◆ Task instructions ◆
Report every line of the data where the string "computer" appears.
= = = = =
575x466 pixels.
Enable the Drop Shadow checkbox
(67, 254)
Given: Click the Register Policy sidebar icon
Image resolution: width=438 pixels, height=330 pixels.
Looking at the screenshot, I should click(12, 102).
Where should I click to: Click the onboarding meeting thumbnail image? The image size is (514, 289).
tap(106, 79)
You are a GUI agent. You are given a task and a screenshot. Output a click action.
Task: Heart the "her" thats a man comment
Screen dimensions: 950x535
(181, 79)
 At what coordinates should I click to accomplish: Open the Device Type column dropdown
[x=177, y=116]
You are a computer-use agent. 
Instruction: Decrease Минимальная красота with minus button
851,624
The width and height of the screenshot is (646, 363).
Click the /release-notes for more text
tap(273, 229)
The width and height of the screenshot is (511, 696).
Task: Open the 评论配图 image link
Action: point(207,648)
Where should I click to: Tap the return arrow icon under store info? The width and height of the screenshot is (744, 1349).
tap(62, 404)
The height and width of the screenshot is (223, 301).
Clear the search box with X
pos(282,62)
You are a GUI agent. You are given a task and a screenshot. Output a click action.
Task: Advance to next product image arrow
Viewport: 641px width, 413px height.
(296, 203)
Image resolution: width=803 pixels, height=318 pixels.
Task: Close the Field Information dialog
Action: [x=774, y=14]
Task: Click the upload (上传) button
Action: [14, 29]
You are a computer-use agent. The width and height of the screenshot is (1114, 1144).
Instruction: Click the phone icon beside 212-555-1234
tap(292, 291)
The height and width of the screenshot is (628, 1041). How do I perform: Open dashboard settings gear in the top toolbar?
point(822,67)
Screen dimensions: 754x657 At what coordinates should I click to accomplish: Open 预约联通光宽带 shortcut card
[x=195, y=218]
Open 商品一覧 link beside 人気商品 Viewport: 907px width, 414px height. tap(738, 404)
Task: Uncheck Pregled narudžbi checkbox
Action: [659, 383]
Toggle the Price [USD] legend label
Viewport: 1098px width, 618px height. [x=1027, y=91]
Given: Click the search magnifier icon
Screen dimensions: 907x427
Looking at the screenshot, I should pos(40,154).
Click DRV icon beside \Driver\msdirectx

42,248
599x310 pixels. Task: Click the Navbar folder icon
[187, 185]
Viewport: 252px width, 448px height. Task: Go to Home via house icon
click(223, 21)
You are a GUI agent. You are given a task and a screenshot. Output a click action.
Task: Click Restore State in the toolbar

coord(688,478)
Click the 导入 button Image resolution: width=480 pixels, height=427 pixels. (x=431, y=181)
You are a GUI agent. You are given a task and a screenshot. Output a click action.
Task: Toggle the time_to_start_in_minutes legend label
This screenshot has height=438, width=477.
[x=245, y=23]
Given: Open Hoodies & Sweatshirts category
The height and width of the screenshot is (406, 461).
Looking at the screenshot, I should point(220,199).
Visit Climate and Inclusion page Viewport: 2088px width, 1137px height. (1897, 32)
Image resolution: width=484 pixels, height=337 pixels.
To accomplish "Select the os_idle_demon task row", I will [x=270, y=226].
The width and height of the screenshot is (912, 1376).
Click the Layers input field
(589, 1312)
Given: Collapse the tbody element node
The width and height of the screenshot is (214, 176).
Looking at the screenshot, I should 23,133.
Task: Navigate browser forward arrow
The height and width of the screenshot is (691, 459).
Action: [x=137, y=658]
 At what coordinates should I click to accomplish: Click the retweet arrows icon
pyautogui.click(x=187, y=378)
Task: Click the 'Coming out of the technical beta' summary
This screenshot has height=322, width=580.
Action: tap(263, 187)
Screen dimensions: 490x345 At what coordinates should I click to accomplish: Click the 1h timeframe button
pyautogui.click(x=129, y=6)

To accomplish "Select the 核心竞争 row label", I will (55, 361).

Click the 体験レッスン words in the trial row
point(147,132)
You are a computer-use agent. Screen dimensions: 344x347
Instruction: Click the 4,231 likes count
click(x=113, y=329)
= = = = =
◆ Output ◆
You are a computer-use agent. 
You are a computer-use agent. The width and height of the screenshot is (1114, 1144).
You are a computer-use agent. Screen dimensions: 344x347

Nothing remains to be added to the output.